Needless to say, the change of public awareness that we’d felt during the tour for In the Heat of the Night was nothing compared to what happened after “Hit Me with Your Best Shot” was released. Photographers hid out everywhere. You start to feel like you are being chased every time you leave the house. It was especially hard for me, because I never wanted to be rude to anyone.

And that was the trouble: I remained the same person I had always been. Private. Polite. Generally accommodating. This wasn’t just because of the speed with which fame had hit. It was just who I was. It was almost impossible for me to be a jerk to total strangers, to act rude or brush off people. Especially when I knew they were following me around because they were fans. I never wanted to act like an asshole. Still, the attention had driven me almost over the edge, and the breaking point drove up in the form of a VW bus.

We were at home in Tarzana between touring and promotional appearances. I got up one morning, threw on a robe, and walked outside to get the newspaper. A bunch of kids in a VW van jumped out and started taking pictures of me with flashes flaring. I was startled and felt invaded. This was my own house. I was in a fucking bathrobe.

I knew then that I couldn’t live there any longer. I was going to have to find a secluded house, maybe in a gated community, a place where I could have some kind of privacy. Up until then I would have laughed at the idea of my having to live behind fences. But that’s how quickly things were changing.

BETWEEN SPYDER BEING INSULTED, the sexed-up image problem, and the reality of fame, Spyder and I found ourselves increasingly on edge. For the first time since we’d come together as a couple, I felt a space opening up between us. We hadn’t put it there, but that didn’t matter—it was there nonetheless.
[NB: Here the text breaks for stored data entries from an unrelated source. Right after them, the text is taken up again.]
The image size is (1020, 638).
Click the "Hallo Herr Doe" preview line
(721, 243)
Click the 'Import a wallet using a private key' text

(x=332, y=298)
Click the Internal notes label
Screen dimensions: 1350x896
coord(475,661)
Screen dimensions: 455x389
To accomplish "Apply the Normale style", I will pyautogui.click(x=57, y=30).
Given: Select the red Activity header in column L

I was going crazy trying to tour and fulfill the publicity demands. Every city meant more interviews, more radio visits, and more anger from me about being treated like a sex object. Chrysalis’s only response was to tell me to keep quiet about it.

In many ways it was much worse for Spyder. For one thing, Crimes of Passion was being heralded as brilliant, and he was getting no credit for it. Continual slights from the label not only insulted him but hurt him. He is such a good-hearted, nice person. I’m very quick to say that he is much nicer than I am. Nice people feel things, whether they bitch about it or not. It’s there. In addition, the celebrity angle was as hard for him as it was for me. When we were together, it was a circus. Spyder could still walk down the street, go to a store. But when I was along, it was a different story.

The tension between us began to mount more and more, eventually building to the point that when I was nominated for a Grammy Award, Spyder didn’t attend the ceremony with me. The show, which honored work done in 1980, was held on February 25, 1981, at Radio City Music Hall in New York. Spyder didn’t come with me, so Rick Newman escorted me instead.

I wasn’t sure whether winning would be a good thing. The Grammy is a mainstream award, and back then some in the rock and roll world believed winning—or even being nominated—damaged your credibility. If you did happen to win, it was understood that you should not act too thrilled, or gush, or bounce up to accept the prize. At that time I was concerned about giving the appearance of selling out. I’d heard a few rumblings that some people thought we were a “corporate entity.” Ridiculous as that was, getting that label would have been the kiss of death in rock and roll.

Establishment event or not, I was giddy that night. I “dressed up,” wearing the outfit I would later wear on the cover of Precious Time—a purple coat with tight black pants. Although it was televised, the Grammys didn’t have the red-carpet fashion show in those days, and no self-respecting musician would have participated if they had. That was just fine by me. My excitement dimmed somewhat when I got there and learned that the category I’d been nominated in, Best Rock Performance, Female, wouldn’t be seen on the regular telecast. My whole family was watching.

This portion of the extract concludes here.